Die Kirche selbst habe sich nicht positioniert, aber zu einer regen Wahlbeteiligung aufgerufen. Justin Welby, der Erzbischof von Canterbury, habe sich „nach langem Abwarten und bewusst zurückhaltend für Bremain“, also für den Verbleib in der EU, entschieden. Doch welche Argumente haben die brexitfreudigen Anglikaner überzeugt?
Argumente von links und rechts – aber nicht für den EU-Verbleib
In erster Linie sehe der methodistische Theologe Anthony Reddie in der Zustimmung der Anglikaner eine Mischung aus „englischem Nationalismus“ und „christlichem Erwählungsbewusstsein“, schreibt Meyer. Schließlich seien 93 Prozent der britischen Christen weiß. Nationale und religiöse Identität verschmelzen so unbewusst zu einer Einheit, könnte man diese Position zusammenfassen.
Für Meyer ist das zu kurz gedacht, denn auch Teile des Linksanglikanismus hätten „frei von Erwählungsvorstellungen“ pro Brexit argumentiert. Die Kritik von Links ziele dabei vor allem eine als neoliberal empfundene EU, die es Großbritannien schwer mache, für soziale Gerechtigkeit zu sorgen. Die Vertreter dieser Position hofften nach einem gelungenen Brexit darauf, dass nationale Lösungen die Sozialpolitik gerechter machen könnten.
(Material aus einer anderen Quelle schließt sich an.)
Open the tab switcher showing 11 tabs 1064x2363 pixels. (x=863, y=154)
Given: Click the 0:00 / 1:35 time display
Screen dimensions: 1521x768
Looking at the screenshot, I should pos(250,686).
Die Bremainers, die EU-Befürworter also, hätten bisher hingegen keine Theologie zu Europa entwickelt, stellt Meyer fest. Auch die ökumenischen Netzwerke hätten wenig beizutragen. Bis 1989 hätten diese vor allem der Verständigung zwischen Ost und West gedient. Die EU habe als „kapitalistisches und westeuropäisches“ Projekt gegolten. Erst der Brexit habe ein Problembewusstsein dafür geschaffen, dass eine „ökumenische Theologie für das Europa des 21. Jahrhunderts“ nötig sei.